L'économie solidaire
Par Céline Caudron le Lundi, 13 Septembre 2004 PDF Imprimer Envoyer

Pauvreté, emplois précaires, accroissement des charges domestiques... Nous sommes les premières à ressentir les effets de la violence capitaliste. Mais certaines d'entre-nous s'auto-organisent pour subsister. C'est ainsi que, au Nord comme au Sud, des femmes développent des projets d'économie solidaire qui, en plus de développer des méthodes alternatives pour soulager leur quotidien, s'inscrivent aussi dans une démarche féministe.

Au sens large, le terme d'économie solidaire désigne l'ensemble des initiatives économiques privées dont l'objectif n'est pas de faire du profit mais plutôt de constituer une plus-value sociale, tournée vers l'intérêt collectif.

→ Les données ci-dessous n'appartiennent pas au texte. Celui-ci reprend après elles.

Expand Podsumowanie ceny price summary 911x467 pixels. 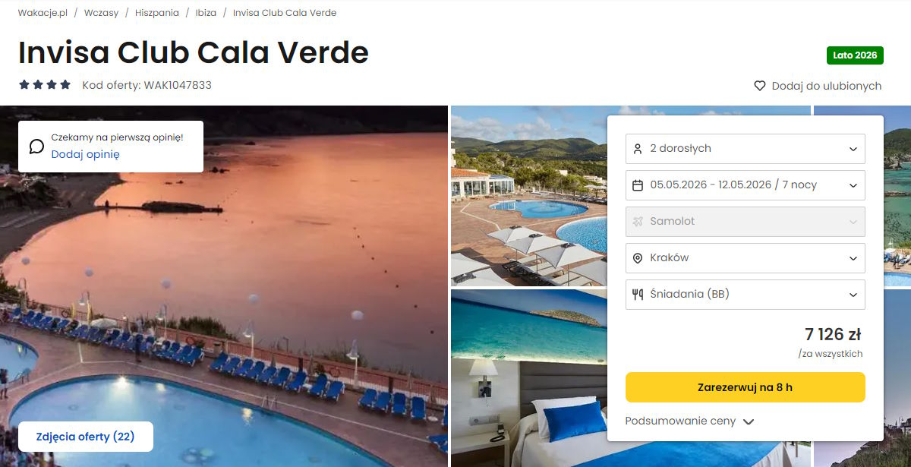coord(689,421)
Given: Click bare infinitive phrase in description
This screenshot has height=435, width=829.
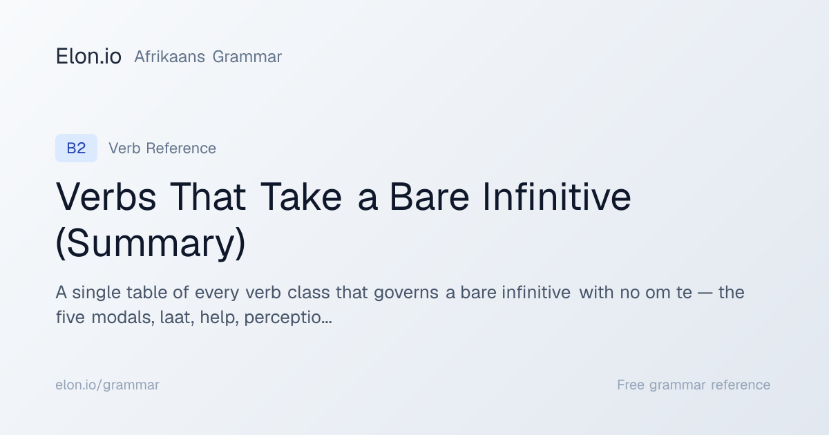Looking at the screenshot, I should 508,292.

L'économie solidaire s'exerce dans des domaines variés comme l'alimentation (cantines populaires, groupes d'achat collectifs, ...), la formation (cours d'alphabétisation, formations professionnelles,...), la finance et le crédit (systèmes de tontines, ...), etc. Ces projets présentent généralement une nouvelle approche du travail, via une gestion démocratique et décentralisée. le respect du rythme et des temps libres de chacun/e et le souci de l'environnement.

Une logique féministe

En se développant dans une logique à plus long terme, avec des visées globales et internationalistes, les projets d'économie solidaire peuvent aussi contribuer à une contestation radicale du système et à un renforcement des résistances. C'est dans cette optique que s'élaborent certains projets d'économie solidaire portés par des femmes et pour les femmes. Si toutes ces expériences ne sont pas des réussites, celles-ci s'inscrivent dans une véritable démarche émancipatrice, qui s'articule sur le court terme comme sur le long terme, à l'échelle locale comme à l'échelle globale.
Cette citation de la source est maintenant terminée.